Swedish drama television miniseries

Deliver Me (I dina händer) is a 2024 Swedish drama television miniseries based on the novel of the same name by Malin Persson Giolito. It was released on Netflix on 24 April 2024.

==Premise==
After a 14-year-old commits a horrible crime, the question of who bears responsibility is raised.

==Cast==
- Yasir Hassan as Bilal "Billy" Ali
- Olle Strand as Dogge
- Yusra Warsama as Leila, Billy's mother
- Ane Dahl Torp as Jill, Dogge's mother
- Henrik Norlén as Teo, Dogge's father
- Ardalan Esmaili as Farid, a police officer
- Mahmut Suvakci as Sudden, a shopkeeper
- Solomon Njie as Mehdi Bah
- Abdirahman Mohamed as Tusse, Billy's younger brother

==Episodes==

| No. | Title | Duration | Original release date |
|---|---|---|---|
| 1 | "What Have You Done?" (Vad har du gjort?) | 38 min | April 24, 2024 |
| 2 | "Why Is My Son Dead?" (Varför är min son död?) | 45 min | April 24, 2024 |
| 3 | "You Haven't Helped Anyone Here" (Du har inte hjälpt någon här) | 48 min | April 24, 2024 |
| 4 | "In This Life You're a Grown-Up" (I det här livet är du vuxen) | 45 min | April 24, 2024 |
| 5 | "You Can't Protect Me" (Du kan inte skydda mig) | 46 min | April 24, 2024 |

==Production==
Production on the series began in early 2023 in Stockholm. Ahead of the series' premiere in 2024, author Malin Persson Giolito announced that she had removed her name from the production credits due to disagreements with screenwriter Alex Haridi.

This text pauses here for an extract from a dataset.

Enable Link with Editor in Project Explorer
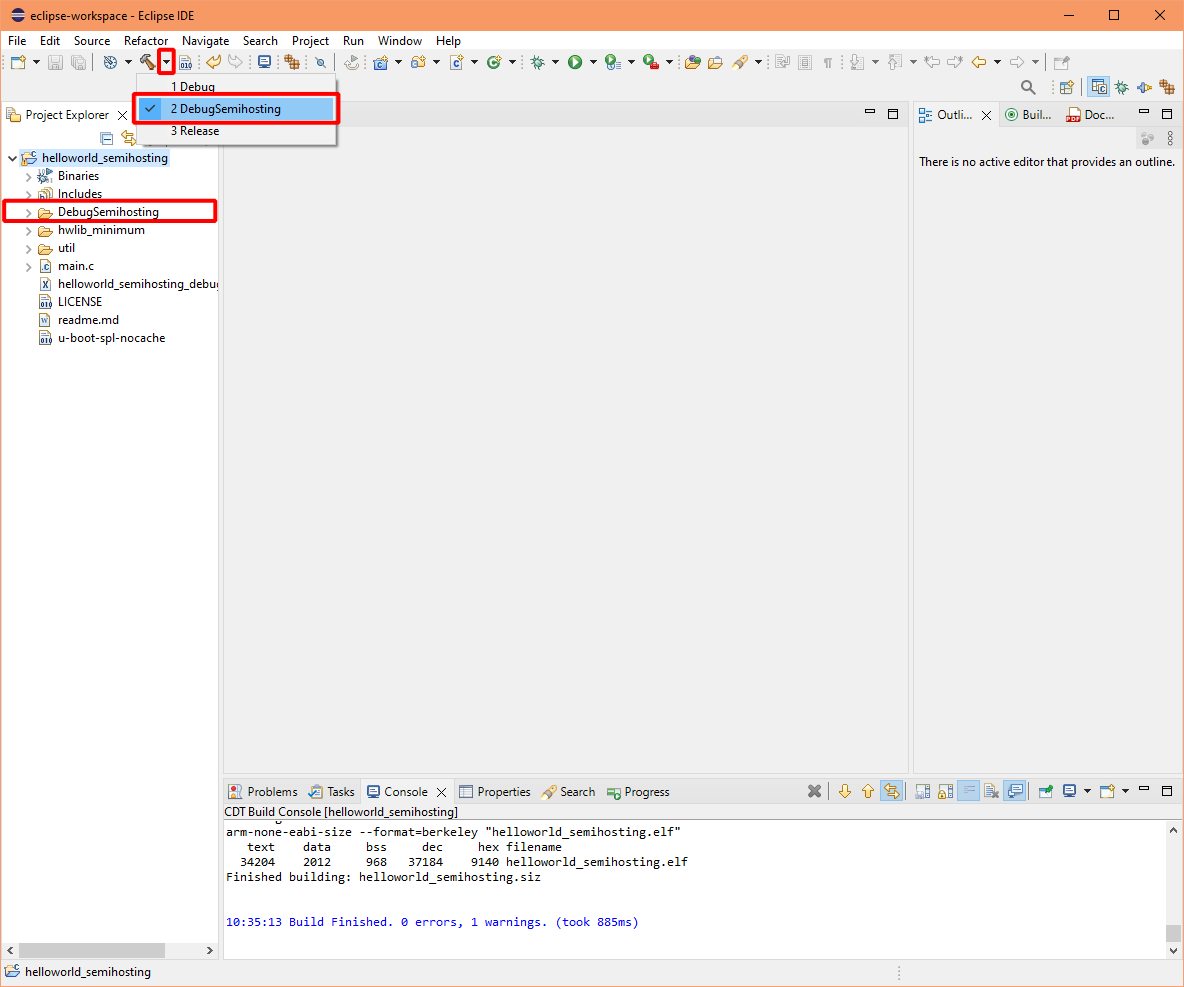The height and width of the screenshot is (987, 1184). [130, 138]

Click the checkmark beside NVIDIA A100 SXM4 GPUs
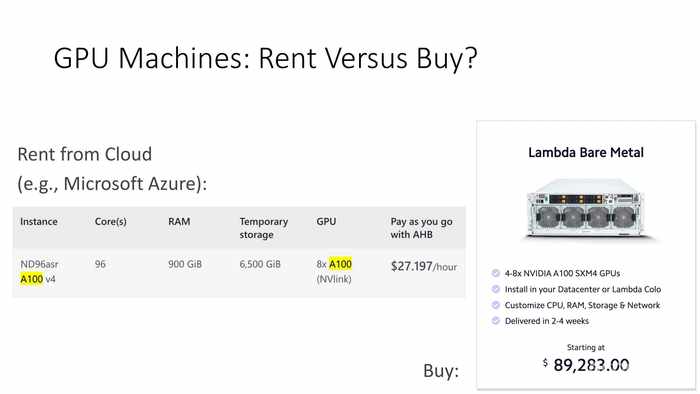(496, 273)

The series' trailer was released on 18 March 2024.

==Reception==
Oskar Gustavsson Klingenstierna of Filmtopp gave the series three out of five stars, calling it "scary and impactful," but questioning whether five episodes was necessary given its slow pace. Jonatan Blomberg of MovieZine also gave the series three out of five stars, but wished that it had more episodes to give more time to develop certain characters and backstories. Karolina Fjellborg of Aftonbladet gave the series three out of five stars, calling it "wistful, heavy and well played," but noting that the series could have used more backstory about Dogge's family and downward spiral. She wrote, "It is by no means bad, but it is obvious that a couple of links in the story are missing."